▶ OBJECTIVE:
Please transcribe the material from the line containing "Task: Open Public" through the last line of the material, both included, and leave the pictures out of your answer.

== == ==

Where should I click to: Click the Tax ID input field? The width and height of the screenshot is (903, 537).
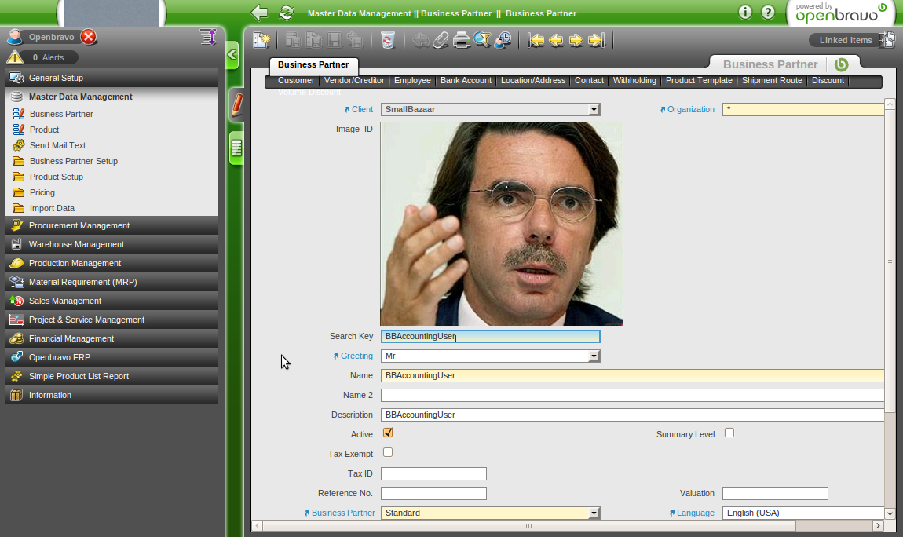pos(433,474)
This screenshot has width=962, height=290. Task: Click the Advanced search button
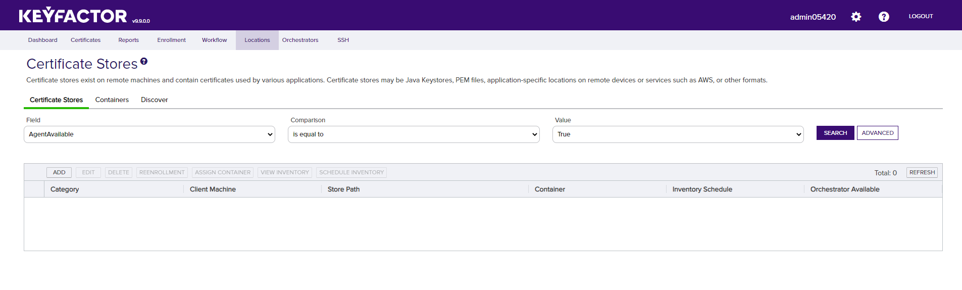(877, 133)
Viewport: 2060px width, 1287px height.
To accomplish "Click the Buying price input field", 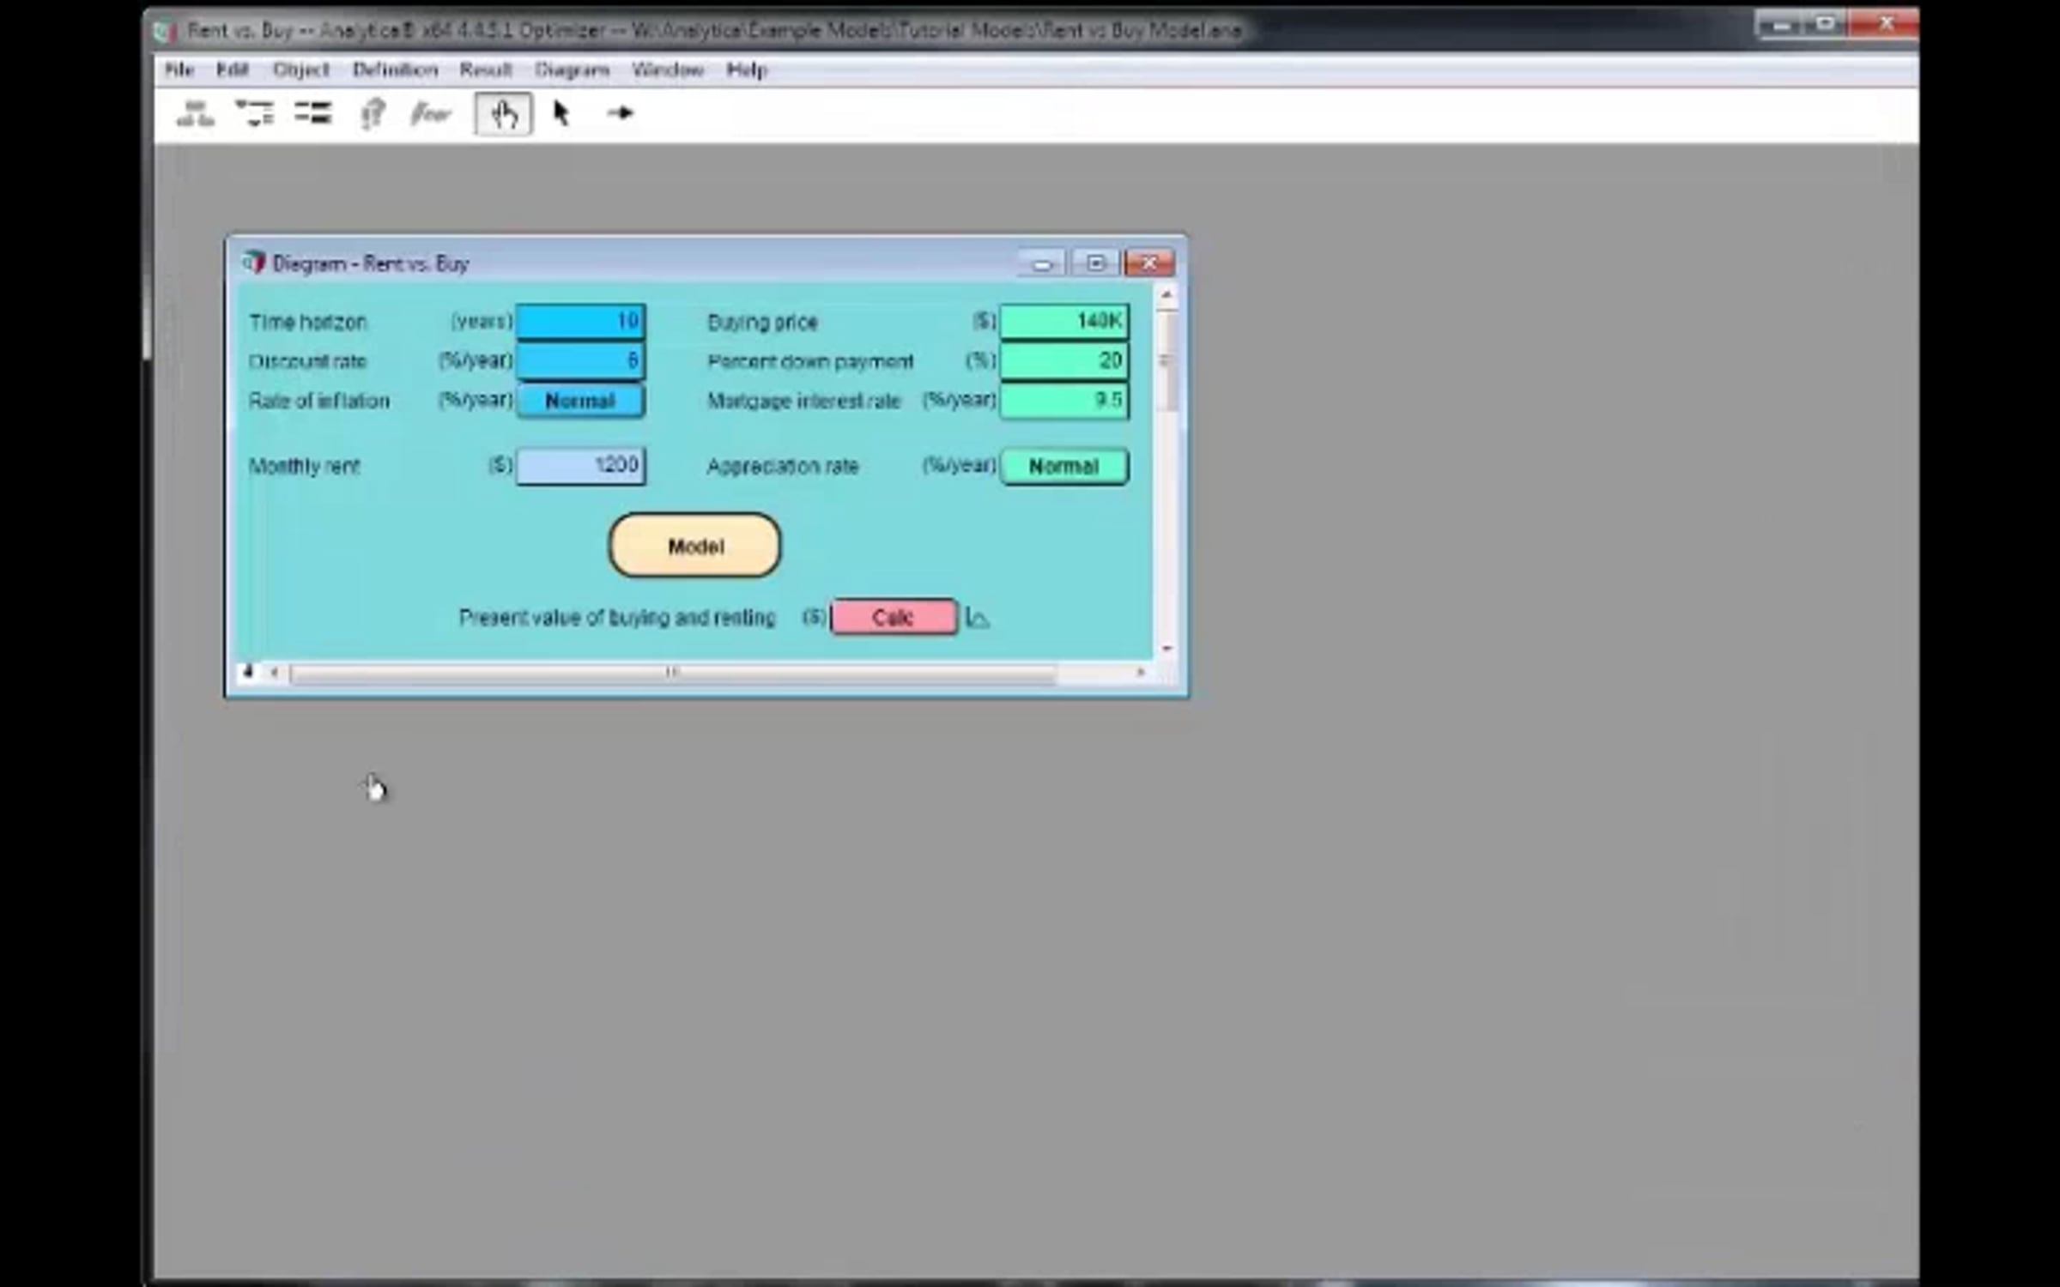I will click(1064, 322).
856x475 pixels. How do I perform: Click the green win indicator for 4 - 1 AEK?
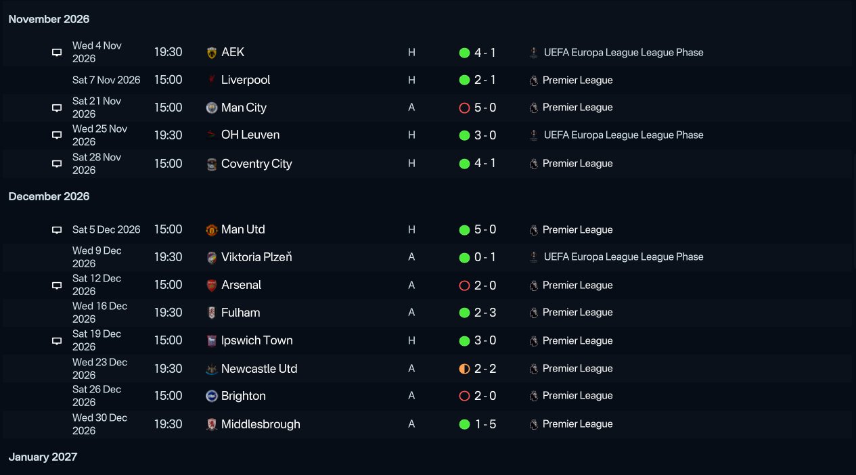pyautogui.click(x=464, y=52)
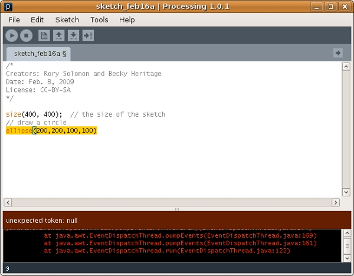Click the editor's vertical scrollbar down arrow
354x276 pixels.
coord(346,192)
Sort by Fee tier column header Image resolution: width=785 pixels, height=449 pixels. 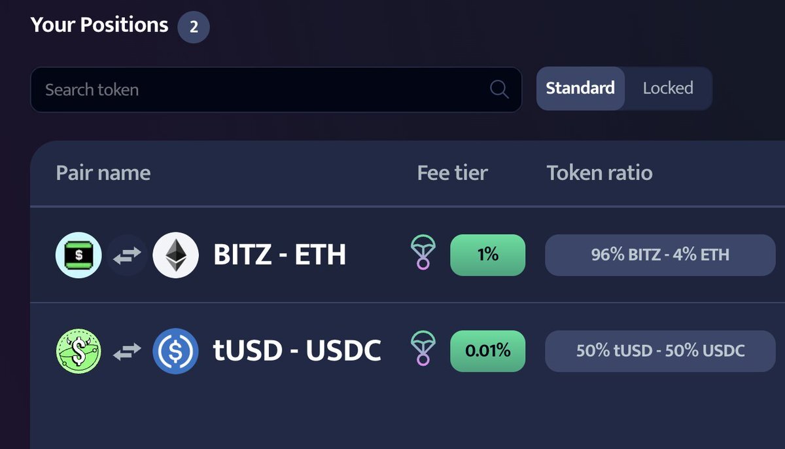click(453, 173)
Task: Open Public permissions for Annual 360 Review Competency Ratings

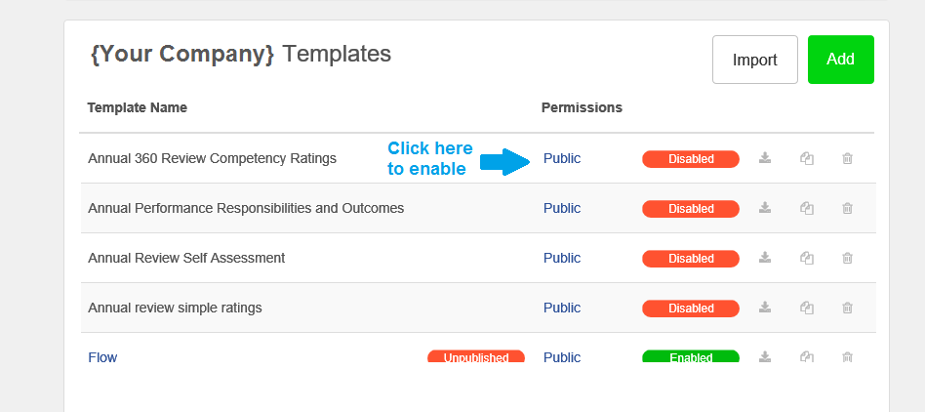Action: tap(562, 158)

== == ==

▶ RESPONSE TO THIS EXERCISE:
Task: Open Public permissions for Annual 360 Review Competency Ratings

Action: tap(562, 158)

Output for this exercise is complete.